Paris, 1889: A time when the world looks to a future of revolutionary
science and extraordinary machines. Archaeologist Eleanor Folley looks
back to Egypt’s ancient mysteries and her mother’s inexplicable,
haunting disappearance. Agent Virgil Mallory, a man with ghosts and
monsters his own, brings evidence of a crime that leads Eleanor into
deepest Egypt again. Dangerous marauders and revelations from beyond the
grave are part and parcel of adventures in the desert, but Eleanor
doesn’t count on crossing paths with the guardian of the
Discovering Aberration, S.C. Barrus: Another steampunk adventure, although a bit more traditional- but that's the idea. Written to the tune of most major steampunk tropes, it doesn't take itself seriously at all and constantly pokes fun at the conventions that populate the world. All the while, it manages to tell a fun treasure-hunting story.
An ancient map stollen. A lost civilization discovered. A terrible secret unleashed.
Thaddeus Lumpen's archaeology career is near collapse, thanks to the
machinations of rivals who would kill to claim a discovery for
themselves. In desperation he turns to Freddy Fitzgerald, a rebellious
writer who still maintains connections from his days as a street
hooligan. For Lumpen to get ahead of his even less scrupulous
competitors he must steal an ancient map and forge a path to an island
where a lost civilization waits to be found. For Freddy, it's a chance
to sell the story of a lifetime.
But nothing is as simple as it appears from halfway across the
world. Old acquaintances become enemies, professional rivalries turn
violent, and a notorious gang lord wants his map back. The island itself
holds dangers that Freddy and Lumpen couldn't have prepared to
face--and horrifying secrets that might be better left buried. Beset by
wild beasts, cutthroat competitors, and dangers darker still, the two
men fight not for glory, but their own survival... before the island
pushes them past the brink of insanity.
Insomnium, Zachary Bonelli: This is the first is a series of great reads, which I always struggle to describe properly. Think Sliders, maybe. But... better. As I've said, I love adventures, and this is an adventure though a series of artfully-crafted alternate universes, with great characters and great stories.

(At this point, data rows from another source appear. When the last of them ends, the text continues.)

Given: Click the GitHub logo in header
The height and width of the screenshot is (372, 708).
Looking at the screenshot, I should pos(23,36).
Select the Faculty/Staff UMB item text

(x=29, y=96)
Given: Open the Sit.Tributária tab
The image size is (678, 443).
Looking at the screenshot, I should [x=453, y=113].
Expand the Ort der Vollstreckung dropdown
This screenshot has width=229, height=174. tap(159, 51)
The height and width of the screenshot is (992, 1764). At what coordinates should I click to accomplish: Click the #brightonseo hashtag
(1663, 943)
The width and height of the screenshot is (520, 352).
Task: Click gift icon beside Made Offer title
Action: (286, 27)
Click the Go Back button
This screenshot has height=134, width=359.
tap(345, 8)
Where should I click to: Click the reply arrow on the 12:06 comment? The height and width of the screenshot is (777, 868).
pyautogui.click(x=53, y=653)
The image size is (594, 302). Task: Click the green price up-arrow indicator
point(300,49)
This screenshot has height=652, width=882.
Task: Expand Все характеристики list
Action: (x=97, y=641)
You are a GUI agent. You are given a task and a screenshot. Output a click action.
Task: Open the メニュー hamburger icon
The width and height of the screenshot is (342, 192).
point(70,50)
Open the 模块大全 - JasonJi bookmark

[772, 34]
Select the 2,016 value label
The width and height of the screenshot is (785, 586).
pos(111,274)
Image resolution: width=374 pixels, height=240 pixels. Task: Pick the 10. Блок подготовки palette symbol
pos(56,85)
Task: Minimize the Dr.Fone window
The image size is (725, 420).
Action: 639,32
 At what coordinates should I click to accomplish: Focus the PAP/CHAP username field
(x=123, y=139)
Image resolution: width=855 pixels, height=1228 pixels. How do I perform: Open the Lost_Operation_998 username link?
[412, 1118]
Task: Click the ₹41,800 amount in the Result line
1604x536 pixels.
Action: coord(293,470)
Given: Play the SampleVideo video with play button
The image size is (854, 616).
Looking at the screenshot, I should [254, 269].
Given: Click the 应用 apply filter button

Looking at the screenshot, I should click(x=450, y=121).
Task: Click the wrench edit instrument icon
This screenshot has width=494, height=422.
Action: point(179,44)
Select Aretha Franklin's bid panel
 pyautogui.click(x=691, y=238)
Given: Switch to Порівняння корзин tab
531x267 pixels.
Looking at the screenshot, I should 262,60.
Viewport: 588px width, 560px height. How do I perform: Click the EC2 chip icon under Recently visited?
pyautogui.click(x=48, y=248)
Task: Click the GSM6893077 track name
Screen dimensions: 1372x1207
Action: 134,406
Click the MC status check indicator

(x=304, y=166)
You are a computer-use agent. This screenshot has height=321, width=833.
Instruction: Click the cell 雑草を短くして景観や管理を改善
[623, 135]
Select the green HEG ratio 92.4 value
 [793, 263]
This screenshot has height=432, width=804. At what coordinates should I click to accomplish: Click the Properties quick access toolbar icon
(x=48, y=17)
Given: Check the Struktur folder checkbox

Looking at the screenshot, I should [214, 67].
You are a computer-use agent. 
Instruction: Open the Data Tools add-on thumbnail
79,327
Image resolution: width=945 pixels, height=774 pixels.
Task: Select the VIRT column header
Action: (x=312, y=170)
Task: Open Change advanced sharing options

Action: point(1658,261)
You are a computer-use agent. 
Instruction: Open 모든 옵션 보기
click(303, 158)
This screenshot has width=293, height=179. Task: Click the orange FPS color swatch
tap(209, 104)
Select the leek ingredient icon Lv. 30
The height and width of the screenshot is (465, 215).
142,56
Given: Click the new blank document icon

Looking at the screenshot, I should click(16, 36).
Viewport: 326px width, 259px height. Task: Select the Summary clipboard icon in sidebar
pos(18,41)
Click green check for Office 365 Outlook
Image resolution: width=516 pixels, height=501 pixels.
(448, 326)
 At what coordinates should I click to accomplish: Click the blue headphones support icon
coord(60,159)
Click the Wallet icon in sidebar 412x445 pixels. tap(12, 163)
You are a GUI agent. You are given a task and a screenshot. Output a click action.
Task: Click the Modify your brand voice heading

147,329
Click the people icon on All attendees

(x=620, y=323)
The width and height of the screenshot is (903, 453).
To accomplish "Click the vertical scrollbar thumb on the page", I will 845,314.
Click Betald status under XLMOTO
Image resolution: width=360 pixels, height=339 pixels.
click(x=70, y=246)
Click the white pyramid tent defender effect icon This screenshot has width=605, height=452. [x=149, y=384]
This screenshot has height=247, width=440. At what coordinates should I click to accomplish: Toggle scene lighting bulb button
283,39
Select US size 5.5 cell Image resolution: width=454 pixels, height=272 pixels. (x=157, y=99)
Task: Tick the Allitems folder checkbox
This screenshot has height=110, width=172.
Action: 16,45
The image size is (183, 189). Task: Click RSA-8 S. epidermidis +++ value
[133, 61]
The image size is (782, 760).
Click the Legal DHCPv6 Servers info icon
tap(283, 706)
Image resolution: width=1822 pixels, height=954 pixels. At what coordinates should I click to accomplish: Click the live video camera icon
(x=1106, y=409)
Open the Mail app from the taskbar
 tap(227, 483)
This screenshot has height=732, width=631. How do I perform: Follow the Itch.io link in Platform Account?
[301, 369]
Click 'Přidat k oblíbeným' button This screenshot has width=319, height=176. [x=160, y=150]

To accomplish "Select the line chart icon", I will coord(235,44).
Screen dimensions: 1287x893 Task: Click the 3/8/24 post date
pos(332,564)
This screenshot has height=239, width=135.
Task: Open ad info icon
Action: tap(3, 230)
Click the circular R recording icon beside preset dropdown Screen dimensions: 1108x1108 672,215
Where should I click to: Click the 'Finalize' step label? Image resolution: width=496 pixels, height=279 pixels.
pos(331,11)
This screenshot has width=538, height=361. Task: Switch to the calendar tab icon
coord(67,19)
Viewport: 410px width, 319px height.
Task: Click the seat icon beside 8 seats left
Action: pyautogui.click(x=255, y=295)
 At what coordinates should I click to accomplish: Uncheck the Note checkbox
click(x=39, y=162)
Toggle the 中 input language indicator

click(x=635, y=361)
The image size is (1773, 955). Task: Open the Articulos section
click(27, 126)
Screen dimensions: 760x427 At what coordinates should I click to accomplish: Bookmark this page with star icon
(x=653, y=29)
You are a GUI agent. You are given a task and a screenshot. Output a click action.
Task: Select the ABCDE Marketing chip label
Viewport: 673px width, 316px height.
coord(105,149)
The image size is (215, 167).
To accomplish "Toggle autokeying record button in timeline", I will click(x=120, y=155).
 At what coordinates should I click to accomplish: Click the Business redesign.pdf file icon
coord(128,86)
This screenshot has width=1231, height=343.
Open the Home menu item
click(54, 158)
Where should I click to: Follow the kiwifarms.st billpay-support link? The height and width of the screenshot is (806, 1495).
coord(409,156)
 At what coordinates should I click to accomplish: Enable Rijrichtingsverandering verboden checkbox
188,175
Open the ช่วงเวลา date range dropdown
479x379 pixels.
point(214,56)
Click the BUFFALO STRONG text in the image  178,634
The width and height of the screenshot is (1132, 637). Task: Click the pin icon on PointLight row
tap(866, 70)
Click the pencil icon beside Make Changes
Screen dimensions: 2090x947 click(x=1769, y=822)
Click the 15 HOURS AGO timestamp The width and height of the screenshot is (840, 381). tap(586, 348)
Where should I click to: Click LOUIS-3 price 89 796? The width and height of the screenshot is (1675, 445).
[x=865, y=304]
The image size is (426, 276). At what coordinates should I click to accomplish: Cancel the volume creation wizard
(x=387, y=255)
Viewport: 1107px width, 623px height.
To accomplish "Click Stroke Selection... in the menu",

Nel Hanima lives in Seattle of 2089, a citizen of the newly organized
Western Union. Life has stabilized since his childhood, when he lived
with his parents in the Queen Anne community bunker. Government has been
reestablished, and order restored. Famine and disease no longer run
rampant, and the economy has stabilized. But still, the trees and
grasses grow browner. The Sound continues to rise, swallowing up
neighborhood after neighborhood of Nel's youth.
A faint tug drags at Nel day after day. The suspicion that his life is without purpose or meaning or hope grows ever stronger.
One night, he falls asleep in his apartment and awakens in the City
of Nowhere, an impossible conundrum world of inhuman citizens, where
time and space are an illusion and paradoxes run rampant.
As Nel explores the city, he meets Giniip Pana, Rev Merveille, and
Drogl Belgaer, humans from alternate versions of his world's timeline.
Together with his new friends, Nel works to unravel the mysteries of
Nowhere, to learn how he came to be there, and discover not only a way
to return to Seattle, but also the purpose and meaning his life has
Isaac the Fortunate, A. Ka.: This is a fantasy series (The Winter is book one) that doesn't drag on forever or star some kid from a village in the middle of nowhere who is the chosen one, so it gets instant points in my book. Instead, it plays off much better scenarios, consequences and human emotion.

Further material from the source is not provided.